A batch is a subset of training samples used for one gradient update; one epoch is completed after every sample in the full training set has been used once.
Why does ReLU help mitigate the vanishing‑gradient problem for deep nets?
Because its derivative is 1 for positive inputs, so gradients do not shrink as they pass through ReLU activations.
Give the formula for a residual block in ResNet.
Output = F(x) + x, where F(x) is the learned residual mapping (e.g., two Conv–BN–ReLU layers).
In one sentence, why do skip connections improve gradient flow?
They provide a direct path with derivative 1, so gradients cannot vanish even if ∂F/∂x is small.

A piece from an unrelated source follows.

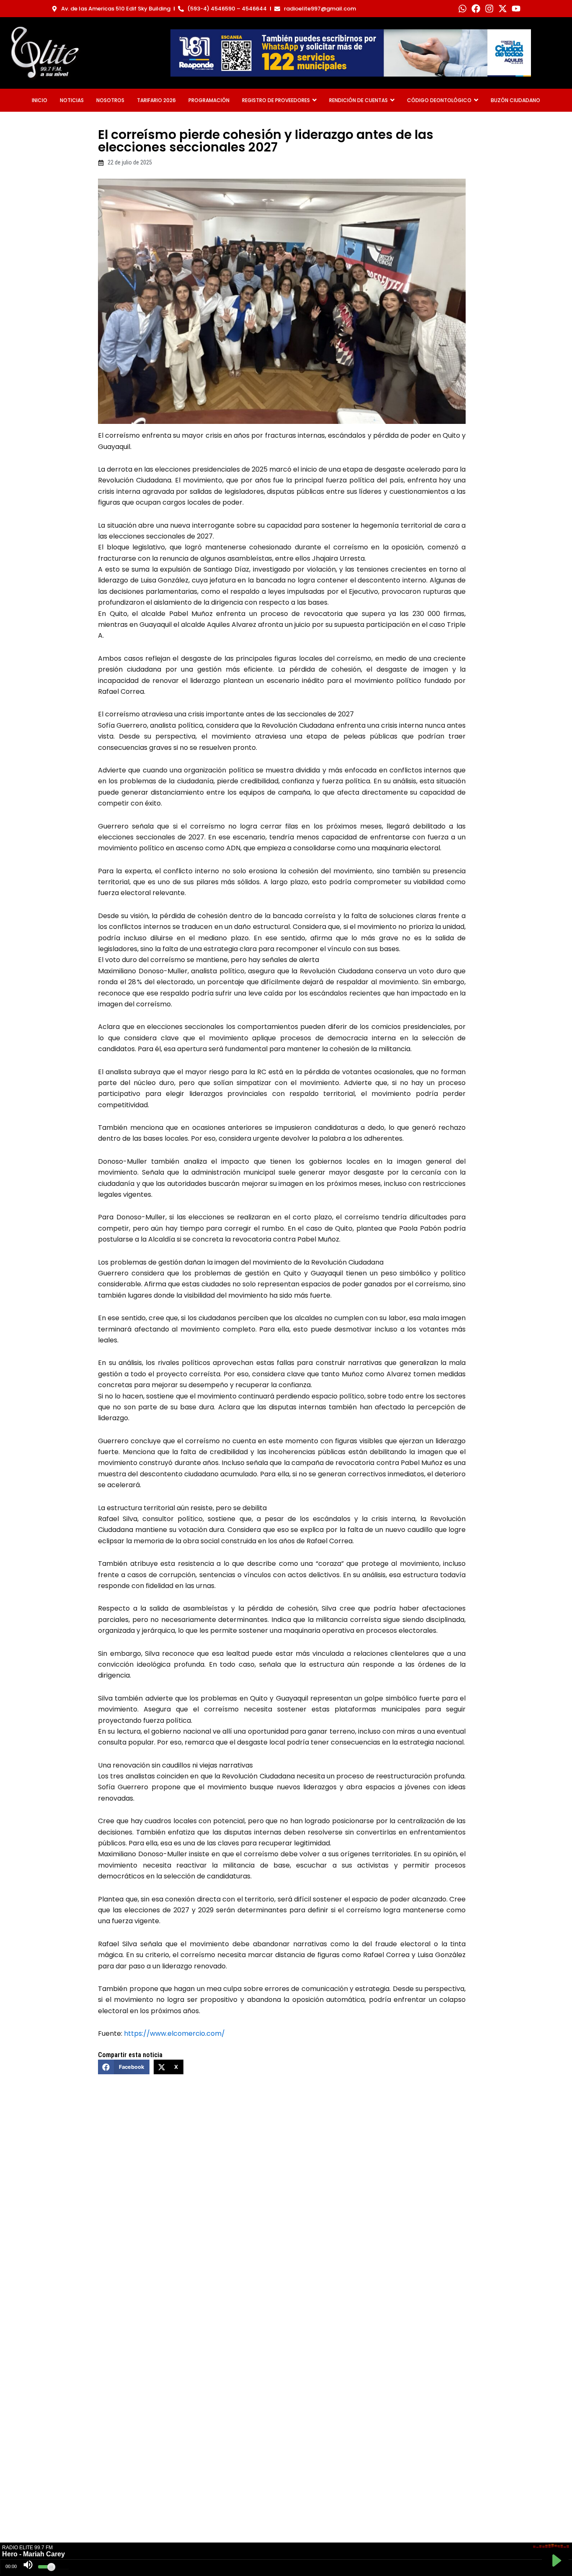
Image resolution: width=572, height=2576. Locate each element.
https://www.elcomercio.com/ (174, 2033)
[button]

What is the intuition behind learning a residual instead of the full mapping?
If the desired mapping is close to identity, the network only needs to learn small differences (the residual), which is easier to optimize.
List two common loss functions for classification tasks in neural nets.
Binary cross‑entropy (binary) and categorical cross‑entropy (multiclass).
True/False: Dropout is typically inserted immediately after convolutional layers.
False – it is most often applied after dense (fully connected) layers; conv layers rely more on BatchNorm.
What does a 3×3 filter with stride 2 and ‘valid’ padding do to an input of size 32×32?
Produces a feature map of size 15×15: ((32 − 3)/2) + 1 = 15.
Purpose of max pooling in CNNs?
Downsample feature maps while retaining the strongest activations, adding translation invariance and reducing computation.
Why does data augmentation reduce overfitting?
It shows the model label‑preserving variations of the same data, forcing it to learn invariant features rather than memorizing exact examples.
Softmax vs. sigmoid: when do you use each?
Use sigmoid for independent binary outputs; use softmax when classes are mutually exclusive and probabilities must sum to 1.
Define an embedding layer in one sentence.
A trainable lookup table that maps discrete tokens (e.g., words or categories) to dense, low‑dimensional vectors.
What tensor shape represents a batch of 64 RGB images at 128×128 resolution?
(64, 128, 128, 3).
Give two operations that constitute data augmentation for images.
Examples: random horizontal flip; random rotation; random zoom; random translation; brightness shift (any two).
Key advantage of Inception modules over plain VGG‑style stacking.
Parallel convolutions of multiple sizes let the network capture multi‑scale features without greatly increasing depth or parameters.
What is the main reason residual networks can be trained to 100+ layers while vanilla CNNs struggle?
Skip connections keep gradients alive, preventing vanishing and allowing very deep optimization.
State the forward and backward steps of backpropagation in two bullet points.
Forward: compute layer outputs and loss; Backward: use chain rule to propagate gradients and update weights.
Which activation is symmetric around zero and often used in shallow regression nets?
Tanh (hyperbolic tangent).